On June 15 Stuart launched a surprise pre-dawn attack which after hours of desperate fighting dislodged the allies from a key redoubt in front of the main citadel.  The defenders were forced back into the Fort and city as Stuart tightened his lines and waited for reinforcements from the sea.  But it was a costly victory.  His forces lost more than 900 killed and wounded while the allies lost more than 500 of their much larger force.  Stuart badly beat up force, especially the Europeans in their wool uniforms also suffered badly from the intense summer heat and disease which swept their encampments.
In the naval Battle of Cuddalore, Suffren's inferior fleet decisively defeated the Royal Navy driving it back to Madras.

Then on June 20Stuart’s hopes for reinforcements were dashed when Suffren’s fleet arrived off shore and engaged the British flotilla for the final time, this time decisively defeating Hughes and sending him reeling back to Madras.  Suffren was then able to land 2500 marines who got inside the allied lines, significantly tipping the balance of power.
On June 25 DeBussy launched several sorties against the British lines but despite his superiority in numbers, badly botched the attacks.  The well entrenched British lost only 25 men while the attackers lost 450 killed and wounded with another 150 taken prisoner including  the field commander  of the led the assault, the Chevalier de Dumas and several other officers.  The French lost the advantage they had gained by the reinforcements.
The siege dragged on for another five days with both sides taking casualties and suffering from losses to the heat and camp sickness, likely dysentery.  DeBussy was trying to get his depleted forces read for another sortie when a British ship arrived with news that France and Britain has tentatively agreed on peace.
On July 25 both exhausted European armies agreed on a local end of hostilities.   When the terms of the Treaty of Paris became known, the French had to surrender Cuddalore to the British.  In exchange they got back their important trading posts at Pondicherry north of Cuddalore and Mahé across the tip of the subcontinent on the western shore.

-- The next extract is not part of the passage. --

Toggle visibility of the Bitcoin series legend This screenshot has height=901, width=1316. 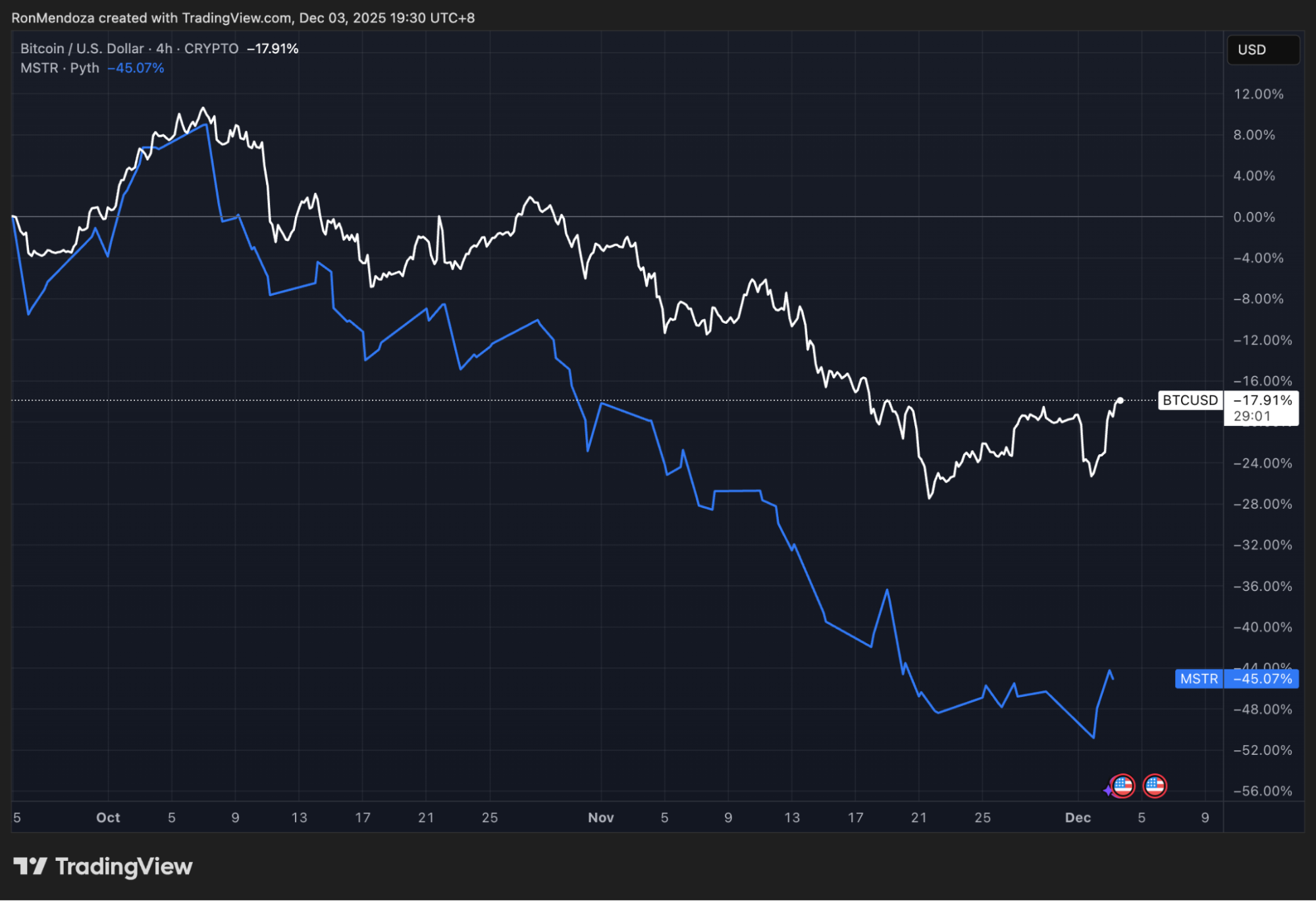(x=79, y=47)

Thus ended the Indian part of the world war sparked by the American Revolution.  Historians refer to actions in that war outside of the New World as the Anglo-French War.  Although peace was restored between the powers, the war between Britain and the Mysoreans continued until the Treaty of Mangalore was signed in March 1784.  The Second Anglo-Mysore War ended with a British humiliation and the beginning of the end of the British East India Company.  Eventually the India Act mad British possessions in India direct colonies with a Royal Governor General, and a vast colonial bureaucracy.

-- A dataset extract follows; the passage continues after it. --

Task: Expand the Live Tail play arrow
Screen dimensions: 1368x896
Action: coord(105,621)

The French held on to their small enclave at Mahé and a few other points surrounded by British India.  After Indian independence, they were finally ceded by France in 1954.
There is some small irony that it was heavily taxed East India Company tea that helped spark the American Revolution when Patriots dumped it into Boston Harbor.  And it was the last battle of that war that led to the ulimate collapse of the Company.